Dazzling Illusion Creates Gaping Canyon Beneath the Eiffel Tower
Street artist and photographer JR unveiled his latest large-scale installation last month
An innovative, newly unveiled street artwork by French photographer JR makes Paris’ iconic Eiffel Tower look like it’s hovering over a giant canyon.
As French newspaper Le Monde reports, JR created the trompe-l'oeil illusion at the Trocadéro, an assortment of museums, sculptures, gardens and fountains across from the Parisian landmark. The public art exhibition, which debuted on May 19, will remain in place for a month. Its installation arrived ahead of the June 4 opening of a mid-career retrospective, “JR Chronicles,” at the Saatchi Gallery in London.
“[I]t’s really cool because it’s really realistic,” visitor Lara Watson told Reuters last month. “I like that it combines with the Eiffel Tower, so it’s a piece of art because of the Eiffel Tower already behind it.”
The cleverly deceptive illusion uses a black-and-white photographic collage to create the appearance of a large ravine. Since its opening, the eye-catching work has provided the perfect backdrop for onlookers eager to photograph themselves pretending to jump across the canyon, scale the rocks or fall into the ravine, writes Sarah Cascone for Artnet News.

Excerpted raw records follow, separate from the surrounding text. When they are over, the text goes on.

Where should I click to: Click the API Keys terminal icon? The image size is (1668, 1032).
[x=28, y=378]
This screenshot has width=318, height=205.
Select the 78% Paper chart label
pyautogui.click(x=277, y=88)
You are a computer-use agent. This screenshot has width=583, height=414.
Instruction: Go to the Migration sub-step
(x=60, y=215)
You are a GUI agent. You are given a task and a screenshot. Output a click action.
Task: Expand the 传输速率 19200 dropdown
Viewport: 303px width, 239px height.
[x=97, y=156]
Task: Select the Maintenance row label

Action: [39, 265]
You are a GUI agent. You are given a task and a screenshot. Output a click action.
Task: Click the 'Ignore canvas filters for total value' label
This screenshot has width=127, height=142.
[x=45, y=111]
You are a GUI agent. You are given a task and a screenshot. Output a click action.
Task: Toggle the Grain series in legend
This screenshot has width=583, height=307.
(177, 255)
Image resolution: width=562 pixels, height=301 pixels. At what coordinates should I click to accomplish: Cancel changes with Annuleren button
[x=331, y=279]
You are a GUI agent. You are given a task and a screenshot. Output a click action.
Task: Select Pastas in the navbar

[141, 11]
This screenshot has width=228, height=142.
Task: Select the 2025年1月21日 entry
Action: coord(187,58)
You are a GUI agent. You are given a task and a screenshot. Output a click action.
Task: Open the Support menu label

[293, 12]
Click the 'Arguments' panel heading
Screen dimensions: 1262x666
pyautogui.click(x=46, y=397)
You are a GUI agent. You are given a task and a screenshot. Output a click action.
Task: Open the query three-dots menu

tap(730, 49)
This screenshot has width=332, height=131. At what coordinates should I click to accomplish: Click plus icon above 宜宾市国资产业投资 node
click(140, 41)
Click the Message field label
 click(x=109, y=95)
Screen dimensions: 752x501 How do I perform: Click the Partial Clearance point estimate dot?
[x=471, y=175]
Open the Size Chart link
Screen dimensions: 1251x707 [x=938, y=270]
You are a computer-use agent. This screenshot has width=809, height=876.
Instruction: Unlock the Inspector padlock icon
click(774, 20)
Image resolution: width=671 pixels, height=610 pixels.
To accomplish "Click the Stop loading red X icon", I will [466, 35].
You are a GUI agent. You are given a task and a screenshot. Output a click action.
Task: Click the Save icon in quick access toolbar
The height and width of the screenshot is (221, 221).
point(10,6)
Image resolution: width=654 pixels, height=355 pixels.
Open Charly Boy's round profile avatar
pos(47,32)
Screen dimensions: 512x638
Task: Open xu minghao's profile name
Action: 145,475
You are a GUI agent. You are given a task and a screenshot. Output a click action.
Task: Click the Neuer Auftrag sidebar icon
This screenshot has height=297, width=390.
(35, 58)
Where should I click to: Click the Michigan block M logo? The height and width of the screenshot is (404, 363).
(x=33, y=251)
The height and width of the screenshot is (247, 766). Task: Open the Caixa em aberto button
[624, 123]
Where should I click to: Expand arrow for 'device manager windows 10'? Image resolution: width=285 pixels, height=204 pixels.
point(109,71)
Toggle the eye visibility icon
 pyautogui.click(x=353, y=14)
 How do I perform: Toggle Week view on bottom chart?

Born in France in 1983, the artist known as JR began honing his craft as a teenager, when he painted graffiti on the streets of Paris. (Speaking with the Guardian’s Elizabeth Day in 2010, JR explained that the moniker refers to his initials but declined to reveal his full name.) After discovering a camera on the Paris Metro, the young JR developed an interest in photography, too. Today, the artist combines the two mediums by installing large-scale, black-and-white photographs in public areas.
In 2016, JR created a similarly uncanny illusion at another Paris landmark: the Louvre. According to Nina Azzarello of Designboom, the artist attached an image of the palatial museum building to I.M. Pei’s 71-foot-tall glass pyramid, making it look as if the structure had vanished into thin air.
“The truth is my work is about interaction between people,” JR told APTN at the time, as quoted by CBS Los Angeles’ Katie Johnston. “… That’s how I [decided] to make it disappear from that exact point, because that’s the place where everybody comes and takes a selfie, turning their back to the monument.”
Earlier this year, JR unveiled yet another a trompe-l’oeil at the Palazzo Strozzi in Florence. Titled La Ferita, or The Wound, the 92- by 108-foot installation features a collage of artworks housed inside the Renaissance palace, expertly placed to simulate a gaping gash in the building’s façade.
“Without being able to enter a museum, to attend a concert or spend time at an exhibition, we realize that it is culture that gives life its color and that the beauty of our city is activated by the people that pass through it,” JR told CNN Style’s Leah Dolan in March.
If the Saatchi show and Eiffel Tower installation are any indication, JR has no plans of slowing down soon. The exhibition—billed as the largest solo display of the artist’s works to date, according to the Art Newspaper’s Gareth Harris—builds on a previous show at the Brooklyn Museum and presents some of JR’s most iconic projects from the past 15 years.
Next, JR appears to be headed to the Pyramids of Giza, where he’ll collaborate with Art d’Egypte on a yet-to-be disclosed project.